In verband met bevordering van de doorstroom vragen de leden van de CDA-fractie hoe extra investeringen in opleiding, zoals afgesproken in het arbeidsvoorwaardenoverleg, te rijmen zijn met een lagere vergoeding voor de SW-bedrijven. In de eerste plaats moet er op gewezen worden dat in het wetsvoorstel sprake is van een differentiatie van vergoedingsbedragen naar zwaarte van arbeidshandicap, niet van een per saldo lagere vergoeding voor de gemeenten. Het wetsvoorstel behelst immers geen bezuiniging op de rijksvergoeding. In de tweede plaats zijn in het kader van het arbeidsvoorwaardenoverleg extra middelen voor de kosten van de scholingen gereserveerd. Ook kan een beroep worden gedaan op reguliere voorzieningen, zoals in het kader van het leerlingwezen, en is de mogelijkheid geopend om een beroep te doen op het Europees Sociaal Fonds (ESF-4).

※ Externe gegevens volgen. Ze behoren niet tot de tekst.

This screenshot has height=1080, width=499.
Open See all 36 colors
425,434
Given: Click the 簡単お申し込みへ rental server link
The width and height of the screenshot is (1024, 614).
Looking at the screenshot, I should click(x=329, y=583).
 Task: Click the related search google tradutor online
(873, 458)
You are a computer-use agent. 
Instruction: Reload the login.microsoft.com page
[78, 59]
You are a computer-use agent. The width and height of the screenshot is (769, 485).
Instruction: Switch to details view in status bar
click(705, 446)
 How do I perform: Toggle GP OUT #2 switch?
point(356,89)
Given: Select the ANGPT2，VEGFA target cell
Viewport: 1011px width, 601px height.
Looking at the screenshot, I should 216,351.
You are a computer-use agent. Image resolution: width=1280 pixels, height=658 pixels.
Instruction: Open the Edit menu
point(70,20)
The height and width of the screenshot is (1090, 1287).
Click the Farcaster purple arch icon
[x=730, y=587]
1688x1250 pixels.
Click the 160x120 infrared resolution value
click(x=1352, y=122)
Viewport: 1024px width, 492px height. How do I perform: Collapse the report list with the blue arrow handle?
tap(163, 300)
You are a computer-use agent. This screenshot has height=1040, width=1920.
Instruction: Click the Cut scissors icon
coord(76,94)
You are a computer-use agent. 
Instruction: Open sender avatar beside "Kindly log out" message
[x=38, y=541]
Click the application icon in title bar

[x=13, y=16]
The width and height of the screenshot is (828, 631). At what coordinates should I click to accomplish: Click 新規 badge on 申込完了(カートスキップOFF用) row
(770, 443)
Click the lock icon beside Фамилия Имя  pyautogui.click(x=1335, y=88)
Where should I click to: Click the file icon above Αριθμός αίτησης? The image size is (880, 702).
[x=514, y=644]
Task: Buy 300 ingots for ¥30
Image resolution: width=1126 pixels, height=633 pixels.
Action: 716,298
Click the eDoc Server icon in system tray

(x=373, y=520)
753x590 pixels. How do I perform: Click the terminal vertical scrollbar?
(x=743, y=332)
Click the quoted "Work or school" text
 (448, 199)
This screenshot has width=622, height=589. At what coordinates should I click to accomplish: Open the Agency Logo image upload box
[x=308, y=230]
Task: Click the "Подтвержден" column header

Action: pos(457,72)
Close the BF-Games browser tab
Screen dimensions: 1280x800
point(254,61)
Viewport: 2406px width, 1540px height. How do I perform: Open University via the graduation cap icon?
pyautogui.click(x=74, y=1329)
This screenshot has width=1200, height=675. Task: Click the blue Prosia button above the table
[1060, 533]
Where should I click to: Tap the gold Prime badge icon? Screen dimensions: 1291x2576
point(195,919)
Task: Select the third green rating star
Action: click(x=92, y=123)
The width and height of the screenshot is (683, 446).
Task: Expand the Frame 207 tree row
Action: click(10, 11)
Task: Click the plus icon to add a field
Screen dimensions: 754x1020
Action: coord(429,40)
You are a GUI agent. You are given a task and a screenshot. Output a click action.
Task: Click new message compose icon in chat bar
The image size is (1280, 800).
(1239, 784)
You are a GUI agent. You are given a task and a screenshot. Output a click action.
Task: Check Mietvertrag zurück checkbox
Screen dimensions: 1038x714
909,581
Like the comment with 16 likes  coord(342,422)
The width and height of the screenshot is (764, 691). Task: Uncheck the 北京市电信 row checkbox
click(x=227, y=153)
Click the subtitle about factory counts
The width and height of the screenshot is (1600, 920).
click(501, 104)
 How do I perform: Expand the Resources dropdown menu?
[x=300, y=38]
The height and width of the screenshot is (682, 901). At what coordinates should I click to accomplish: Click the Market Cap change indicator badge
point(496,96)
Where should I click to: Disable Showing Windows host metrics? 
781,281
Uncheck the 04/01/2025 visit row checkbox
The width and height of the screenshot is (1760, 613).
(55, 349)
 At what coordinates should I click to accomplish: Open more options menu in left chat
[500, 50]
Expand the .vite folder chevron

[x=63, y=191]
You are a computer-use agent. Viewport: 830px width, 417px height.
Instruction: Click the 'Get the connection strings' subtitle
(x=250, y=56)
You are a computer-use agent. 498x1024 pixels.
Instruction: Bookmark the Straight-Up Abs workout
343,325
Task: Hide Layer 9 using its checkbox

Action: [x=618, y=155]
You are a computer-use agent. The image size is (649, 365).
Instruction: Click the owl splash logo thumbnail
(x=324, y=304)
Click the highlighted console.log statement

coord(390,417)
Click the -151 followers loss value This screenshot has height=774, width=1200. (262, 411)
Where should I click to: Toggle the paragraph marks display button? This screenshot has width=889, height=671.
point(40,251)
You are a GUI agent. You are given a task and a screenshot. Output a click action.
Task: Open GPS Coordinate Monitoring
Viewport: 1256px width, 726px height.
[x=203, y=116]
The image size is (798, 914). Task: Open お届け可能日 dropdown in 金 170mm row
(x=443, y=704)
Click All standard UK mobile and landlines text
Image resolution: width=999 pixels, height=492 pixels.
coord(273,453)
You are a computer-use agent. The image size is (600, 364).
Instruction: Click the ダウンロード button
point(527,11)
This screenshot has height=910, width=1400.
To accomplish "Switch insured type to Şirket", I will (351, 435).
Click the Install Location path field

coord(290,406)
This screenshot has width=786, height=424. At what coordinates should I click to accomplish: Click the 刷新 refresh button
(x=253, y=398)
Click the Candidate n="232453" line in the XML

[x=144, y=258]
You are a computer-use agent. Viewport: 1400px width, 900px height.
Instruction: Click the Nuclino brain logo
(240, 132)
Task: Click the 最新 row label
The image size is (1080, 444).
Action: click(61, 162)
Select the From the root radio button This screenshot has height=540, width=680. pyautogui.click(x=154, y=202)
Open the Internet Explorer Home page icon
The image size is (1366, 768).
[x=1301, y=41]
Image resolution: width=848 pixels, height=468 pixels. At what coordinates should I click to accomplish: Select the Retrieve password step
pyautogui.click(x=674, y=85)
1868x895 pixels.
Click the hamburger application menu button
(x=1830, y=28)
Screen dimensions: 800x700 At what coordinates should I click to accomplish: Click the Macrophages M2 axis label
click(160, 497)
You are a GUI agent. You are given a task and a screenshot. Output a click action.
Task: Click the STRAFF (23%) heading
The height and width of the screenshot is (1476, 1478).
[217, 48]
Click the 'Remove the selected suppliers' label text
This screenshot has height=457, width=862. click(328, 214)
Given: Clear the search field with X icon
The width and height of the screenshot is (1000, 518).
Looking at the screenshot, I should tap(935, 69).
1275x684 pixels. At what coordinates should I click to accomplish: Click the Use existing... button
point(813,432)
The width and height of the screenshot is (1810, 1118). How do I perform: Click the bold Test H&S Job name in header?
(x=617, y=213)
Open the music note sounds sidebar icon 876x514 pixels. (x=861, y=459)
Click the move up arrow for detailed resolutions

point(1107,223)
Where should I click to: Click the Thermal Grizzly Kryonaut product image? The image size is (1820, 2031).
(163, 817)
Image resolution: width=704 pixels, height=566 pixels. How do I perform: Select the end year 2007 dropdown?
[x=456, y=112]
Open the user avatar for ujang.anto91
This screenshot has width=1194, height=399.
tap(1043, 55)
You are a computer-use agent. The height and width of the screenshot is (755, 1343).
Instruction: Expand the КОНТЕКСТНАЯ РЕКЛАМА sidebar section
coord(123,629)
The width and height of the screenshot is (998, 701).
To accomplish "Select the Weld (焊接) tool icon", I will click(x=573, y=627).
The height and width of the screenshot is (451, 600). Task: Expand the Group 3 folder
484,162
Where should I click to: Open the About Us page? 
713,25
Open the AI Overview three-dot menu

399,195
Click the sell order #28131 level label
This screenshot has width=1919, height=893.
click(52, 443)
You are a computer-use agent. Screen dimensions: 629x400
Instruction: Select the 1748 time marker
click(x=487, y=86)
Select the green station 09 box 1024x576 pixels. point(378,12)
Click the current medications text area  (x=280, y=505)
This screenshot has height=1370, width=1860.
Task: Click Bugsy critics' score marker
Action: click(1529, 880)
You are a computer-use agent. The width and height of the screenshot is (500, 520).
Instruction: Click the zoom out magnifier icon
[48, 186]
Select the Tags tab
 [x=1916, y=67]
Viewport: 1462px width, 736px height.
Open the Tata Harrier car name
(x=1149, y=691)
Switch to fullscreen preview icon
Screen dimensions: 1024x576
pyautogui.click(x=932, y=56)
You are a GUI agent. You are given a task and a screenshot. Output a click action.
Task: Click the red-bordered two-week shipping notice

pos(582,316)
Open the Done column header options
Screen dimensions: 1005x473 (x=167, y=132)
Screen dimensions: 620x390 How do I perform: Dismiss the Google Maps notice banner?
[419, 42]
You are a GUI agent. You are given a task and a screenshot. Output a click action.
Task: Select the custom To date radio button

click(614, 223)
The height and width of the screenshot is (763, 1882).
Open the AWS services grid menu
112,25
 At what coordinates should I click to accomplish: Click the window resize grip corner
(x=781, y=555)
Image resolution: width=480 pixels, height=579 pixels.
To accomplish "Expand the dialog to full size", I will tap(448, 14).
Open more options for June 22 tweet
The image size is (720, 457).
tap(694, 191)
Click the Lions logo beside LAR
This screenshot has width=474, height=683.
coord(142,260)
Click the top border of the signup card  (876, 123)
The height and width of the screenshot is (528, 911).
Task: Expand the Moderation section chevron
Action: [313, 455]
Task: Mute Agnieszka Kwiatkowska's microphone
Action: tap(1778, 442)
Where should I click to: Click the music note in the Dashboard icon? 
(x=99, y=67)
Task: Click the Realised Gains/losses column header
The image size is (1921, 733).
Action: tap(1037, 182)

De leden van de fracties van GPV, RPF en SGP vragen of de gemeenten ook financieel belang hebben bij de overheveling van een werknemer in Wiw-verband naar de sociale werkvoorziening als betrokkene daarvoor geïndiceerd wordt. Op het eerste gezicht is dat inderdaad het geval. De vergoeding per arbeidsplaats in de sociale werkvoorziening is immers hoger dan de vergoeding die voor een Wiw-dienstbetrekking of werkervaringsplaats kan worden ontvangen. De vraag of overheveling daadwerkelijk aantrekkelijk is hangt echter mede samen met de hoogte van de loon- en uitvoeringskosten die feitelijk worden gemaakt en met de opbrengsten die met de arbeid van de werknemer worden gerealiseerd en de inleenvergoeding die wordt ontvangen. Aan overheveling op oneigenlijke gronden is echter geen ruimte geboden, gezien het vereiste van een onafhankelijke indicering voor de sociale werkvoorziening.

5. Begeleid werken

Het voornemen om het begeleid werken een plaats in de Wsw te geven heeft bij diverse fracties vragen opgeroepen. Daarom is het van belang om in het kort te schetsen welke motieven hierbij een rol hebben gespeeld.

De directe aanleiding is gelegen in de herhaalde aandacht die de Tweede Kamer had gevraagd voor het verschil in inkomen voor degenen die begeleid werken op basis van de bestaande sociale verzekeringsregelingen en voor Wsw-werknemers. De Regeling samenloop arbeidsongeschiktheidsuitkering met inkomsten uit arbeid biedt immers een inkomensgarantie tot 100% van het minimumloon (verkregen gedispenseerd loon aangevuld met een arbeidsongeschiktheidsuitkering), terwijl de Wsw een functieloon kent. Omdat het in beide gevallen gaat om dezelfde doelgroep, namelijk personen met een al of niet formele Wsw-indicatie, en omdat naar het oordeel van het parlement het begeleid werken meer diende te worden gestimuleerd, werd dit verschil in inkomen onwenselijk beschouwd. De herziening van de Wsw biedt een uitgelezen mogelijkheid hiervoor een oplossing te vinden.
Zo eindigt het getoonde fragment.